Company 13’s newest foray at La Mama Courthouse both intrigues and delights for all the right reasons. The Hunter. The Hunted. tells the story of a few individuals associated with the Royal Geographical Society, exploring the effects of the intricate web of desire, loyalty and obsession they weave.
Upcoming nuptials between Freddie (John Forman) and Elizabeth (Aurora Kurth) sends shockwaves through the small village they inhabit. The Countess (and President of the Society) (Aurora Kurth) is ropable at her expedition leader’s decision to choose domestic life over one of adventure, whilst Freddie’s assistant, Harriet (Fiona Roake) is secretly devastated at his romantic oversight. It challenges us to ask, what do we really want? Who do we really love?
From the outset James Pratt deserves to be commended for his direction. His performers juggle a multitude of characters and yet their transitions, although noticeable even in the darkness, are seamless. His choices surrounding the balance some of the show’s more tender moments and their intensely confronting counterparts were handled impeccably, allowing audiences momentary respites to absorb what was presented to them. Furthermore, Pratt’s exploration of the humour within the story proved a successful one, with particular reference to the character of Christian (Christian Bagin), even if audiences didn’t fully grasp his character – which I admit, I didn’t either.

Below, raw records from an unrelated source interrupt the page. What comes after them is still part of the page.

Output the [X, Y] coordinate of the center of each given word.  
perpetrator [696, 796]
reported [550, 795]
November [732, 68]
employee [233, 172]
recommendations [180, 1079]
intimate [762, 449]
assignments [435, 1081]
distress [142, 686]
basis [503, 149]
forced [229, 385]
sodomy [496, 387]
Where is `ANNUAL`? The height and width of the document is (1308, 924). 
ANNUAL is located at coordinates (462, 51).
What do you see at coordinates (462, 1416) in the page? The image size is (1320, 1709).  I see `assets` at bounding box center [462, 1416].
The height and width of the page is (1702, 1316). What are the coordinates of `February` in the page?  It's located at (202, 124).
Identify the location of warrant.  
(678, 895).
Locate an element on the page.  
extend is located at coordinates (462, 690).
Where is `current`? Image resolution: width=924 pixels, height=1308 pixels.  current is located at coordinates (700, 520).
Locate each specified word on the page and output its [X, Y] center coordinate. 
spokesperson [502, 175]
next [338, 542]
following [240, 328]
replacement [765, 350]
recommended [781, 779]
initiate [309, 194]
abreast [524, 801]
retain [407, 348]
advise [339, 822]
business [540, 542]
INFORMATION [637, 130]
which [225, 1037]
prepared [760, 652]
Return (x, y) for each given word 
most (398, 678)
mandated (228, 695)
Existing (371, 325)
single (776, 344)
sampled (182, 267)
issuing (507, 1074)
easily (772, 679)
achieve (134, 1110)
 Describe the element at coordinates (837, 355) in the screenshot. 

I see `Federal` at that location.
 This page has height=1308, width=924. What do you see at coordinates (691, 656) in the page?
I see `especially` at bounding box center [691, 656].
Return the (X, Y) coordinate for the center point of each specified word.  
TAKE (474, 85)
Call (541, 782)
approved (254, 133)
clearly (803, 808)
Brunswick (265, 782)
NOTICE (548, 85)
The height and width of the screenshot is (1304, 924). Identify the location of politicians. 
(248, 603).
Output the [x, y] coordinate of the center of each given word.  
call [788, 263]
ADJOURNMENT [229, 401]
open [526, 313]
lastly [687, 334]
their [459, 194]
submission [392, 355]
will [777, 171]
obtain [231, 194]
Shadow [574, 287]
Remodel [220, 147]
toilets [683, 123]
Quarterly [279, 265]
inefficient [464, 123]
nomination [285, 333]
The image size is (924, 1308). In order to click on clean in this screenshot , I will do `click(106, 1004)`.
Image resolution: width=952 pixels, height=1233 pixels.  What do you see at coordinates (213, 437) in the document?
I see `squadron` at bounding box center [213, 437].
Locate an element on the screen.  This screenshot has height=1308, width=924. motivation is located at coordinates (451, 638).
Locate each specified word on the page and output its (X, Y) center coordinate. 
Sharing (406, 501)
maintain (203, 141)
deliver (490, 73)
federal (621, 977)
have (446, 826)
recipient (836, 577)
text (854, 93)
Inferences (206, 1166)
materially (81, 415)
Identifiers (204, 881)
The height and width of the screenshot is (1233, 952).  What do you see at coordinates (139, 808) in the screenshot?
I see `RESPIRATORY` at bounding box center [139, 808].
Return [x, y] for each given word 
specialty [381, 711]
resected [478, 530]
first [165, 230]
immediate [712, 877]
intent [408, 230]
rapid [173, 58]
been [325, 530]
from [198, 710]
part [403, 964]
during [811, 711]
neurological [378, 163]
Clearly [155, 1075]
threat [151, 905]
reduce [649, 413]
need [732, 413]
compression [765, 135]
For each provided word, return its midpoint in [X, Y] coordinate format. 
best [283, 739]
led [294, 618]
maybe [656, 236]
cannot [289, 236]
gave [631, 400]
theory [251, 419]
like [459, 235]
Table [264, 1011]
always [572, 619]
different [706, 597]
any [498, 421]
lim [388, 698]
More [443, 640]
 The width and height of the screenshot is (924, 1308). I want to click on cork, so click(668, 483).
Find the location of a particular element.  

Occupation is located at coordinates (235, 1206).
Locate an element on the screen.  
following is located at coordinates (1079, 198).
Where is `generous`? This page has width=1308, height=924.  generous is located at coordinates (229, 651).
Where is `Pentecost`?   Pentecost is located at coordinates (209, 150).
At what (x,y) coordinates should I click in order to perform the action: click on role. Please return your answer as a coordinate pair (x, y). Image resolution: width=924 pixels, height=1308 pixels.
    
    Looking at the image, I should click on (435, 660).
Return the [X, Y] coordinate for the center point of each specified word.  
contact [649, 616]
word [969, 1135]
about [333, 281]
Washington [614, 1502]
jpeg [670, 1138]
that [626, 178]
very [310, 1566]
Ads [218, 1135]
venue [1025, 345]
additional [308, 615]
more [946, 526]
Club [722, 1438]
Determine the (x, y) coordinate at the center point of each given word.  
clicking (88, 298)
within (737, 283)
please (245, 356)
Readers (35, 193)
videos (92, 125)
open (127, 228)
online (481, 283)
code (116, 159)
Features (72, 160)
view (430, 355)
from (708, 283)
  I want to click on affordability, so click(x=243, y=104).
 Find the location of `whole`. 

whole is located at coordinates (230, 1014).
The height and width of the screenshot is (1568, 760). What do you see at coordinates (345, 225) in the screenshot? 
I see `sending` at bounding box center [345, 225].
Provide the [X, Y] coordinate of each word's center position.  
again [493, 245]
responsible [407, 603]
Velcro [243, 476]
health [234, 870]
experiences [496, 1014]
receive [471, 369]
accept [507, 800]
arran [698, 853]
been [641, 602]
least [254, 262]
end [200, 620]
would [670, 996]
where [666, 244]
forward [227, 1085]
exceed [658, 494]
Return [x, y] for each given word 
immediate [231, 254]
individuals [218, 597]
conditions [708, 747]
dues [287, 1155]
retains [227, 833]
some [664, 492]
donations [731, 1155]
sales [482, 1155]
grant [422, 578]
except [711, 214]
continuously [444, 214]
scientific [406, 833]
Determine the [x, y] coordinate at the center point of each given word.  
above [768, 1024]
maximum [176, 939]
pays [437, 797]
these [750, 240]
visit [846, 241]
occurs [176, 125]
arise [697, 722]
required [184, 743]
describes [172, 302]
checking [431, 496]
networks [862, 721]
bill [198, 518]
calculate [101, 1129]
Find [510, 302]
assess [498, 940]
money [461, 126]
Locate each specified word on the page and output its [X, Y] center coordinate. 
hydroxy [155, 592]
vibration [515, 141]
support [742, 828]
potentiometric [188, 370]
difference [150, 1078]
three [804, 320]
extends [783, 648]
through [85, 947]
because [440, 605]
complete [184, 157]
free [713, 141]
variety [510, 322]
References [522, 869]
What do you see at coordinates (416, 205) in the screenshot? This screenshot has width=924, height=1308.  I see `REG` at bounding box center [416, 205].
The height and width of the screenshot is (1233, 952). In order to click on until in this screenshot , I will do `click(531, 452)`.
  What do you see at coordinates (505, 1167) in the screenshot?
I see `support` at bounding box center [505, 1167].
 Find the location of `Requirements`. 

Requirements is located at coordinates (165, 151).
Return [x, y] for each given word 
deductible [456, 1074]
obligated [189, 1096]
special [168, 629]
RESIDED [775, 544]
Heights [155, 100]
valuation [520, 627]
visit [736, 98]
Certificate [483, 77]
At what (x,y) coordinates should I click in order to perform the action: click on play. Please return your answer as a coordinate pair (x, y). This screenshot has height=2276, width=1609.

Perhaps my only real issue with the performance was what struck me as an almost forced attempt to convey the play’s universal themes. These were the inclusions of the performer’s own stories from their lives. The stories were initially incredibly confusing as they pushed audience members out of the theatre world they had worked so hard to create – and then forced them to jump back in straight after. By the third story, I found myself a little bit disinterested as I was too anxious to get back to the drama.
It needs to be said that all four performers held their own, where there was definitely potential for things to go quite wrong, quite quickly. After 60 minutes, only one moment of character confusion occurred which was smoothly recovered from, and laughed off. Kurth also deserves a special mention for playing two juxtaposing characters in the same scene, pulling it off with incredible ease and gusto.
Richard Vabre’s subtle lighting design heightened the atmospheric potential of the play. The Hunter. The Hunted. seemingly carried itself, and the simple wash of colours over those on stage was all the play needed to convey mood. Although bare in terms of set, I found the lighting satisfying enough to fill that inherit desire for flashy scenery. Costuming also allowed the play’s focus to remain on the moral dilemmas occurring within it, and yet I was somewhat left a little dissatisfied at the choice of using a number of different dark coats for numerous characters.
In addition, The Hunter. The Hunted. interestingly incorporates its audio through its performers, who divert themselves to the edges of the stage to play instruments. Although beautifully played, I did find myself distracted by the performance within the performance. Their use of traditional pre-recorded backgrounded music I felt worked better within the space as it allowed the audience to remain invested in the plot. The company did in fact handle their audio well, especially given the fact that there were no microphones on any performers. While at times some subtleties of speech were diminished by more dominant characters, all performers were always audible.
Overall, The Hunter. The Hunted. is a beautiful blend of dark humour and a classic love story. It will have you cackling with laughter one moment and crying in the next, a testament to the thoughtfulness of the piece and its creators. Allow yourself to let go for an hour, and soak up the beauty of The Hunter. The Hunted.